APPELLATE COURT OF ILLINOIS FOURTH DISTRICT
Jul 2, 2019
2019 Ill. App. 4th 170199 (Ill. App. Ct. 2019)

Opinion

NO. 4-17-0199

07-02-2019

THE PEOPLE OF THE STATE OF ILLINOIS, Plaintiff-Appellee, v. QUINTON BEASLEY, Defendant-Appellant.


NOTICE

This order was filed under Supreme Court Rule 23 and may not be cited as precedent by any party except in the limited circumstances allowed under Rule 23(e)(1).

Appeal from the Circuit Court of Woodford County
No. 15CF178

Honorable Charles M. Feeney III, Judge Presiding.

JUSTICE CAVANAGH delivered the judgment of the court.
Presiding Justice Holder White and Justice Knecht concurred in the judgment.

ORDER

¶ 1 Held: Because defendant appealed in the same pro se document in which he complained of having received ineffective assistance from defense counsel, the trial court lacked jurisdiction to act on the allegation of ineffective assistance.

¶ 2 In a bench trial, the circuit court of Woodford County found defendant, Quinton Beasley, guilty of one count of forgery (720 ILCS 5/17-3(a)(1) (West 2014)). The court sentenced him to imprisonment for four years and six months. Defendant appeals.

TASK DETAILS:
Retype the court order above word for word, keeping every line and symbol unchanged.

DATA PROVIDED:

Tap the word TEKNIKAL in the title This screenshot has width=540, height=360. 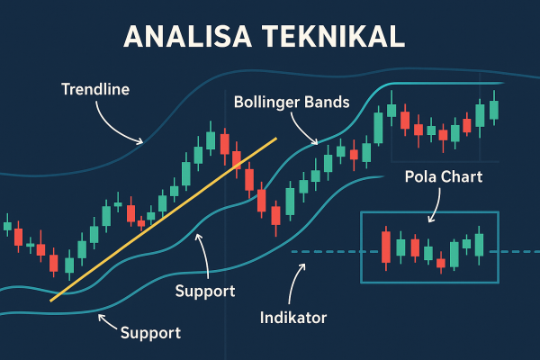click(338, 38)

EXERCISE SOLUTION:
APPELLATE COURT OF ILLINOIS FOURTH DISTRICT
Jul 2, 2019
2019 Ill. App. 4th 170199 (Ill. App. Ct. 2019)

Opinion

NO. 4-17-0199

07-02-2019

THE PEOPLE OF THE STATE OF ILLINOIS, Plaintiff-Appellee, v. QUINTON BEASLEY, Defendant-Appellant.


NOTICE

This order was filed under Supreme Court Rule 23 and may not be cited as precedent by any party except in the limited circumstances allowed under Rule 23(e)(1).

Appeal from the Circuit Court of Woodford County
No. 15CF178

Honorable Charles M. Feeney III, Judge Presiding.

JUSTICE CAVANAGH delivered the judgment of the court.
Presiding Justice Holder White and Justice Knecht concurred in the judgment.

ORDER

¶ 1 Held: Because defendant appealed in the same pro se document in which he complained of having received ineffective assistance from defense counsel, the trial court lacked jurisdiction to act on the allegation of ineffective assistance.

¶ 2 In a bench trial, the circuit court of Woodford County found defendant, Quinton Beasley, guilty of one count of forgery (720 ILCS 5/17-3(a)(1) (West 2014)). The court sentenced him to imprisonment for four years and six months. Defendant appeals.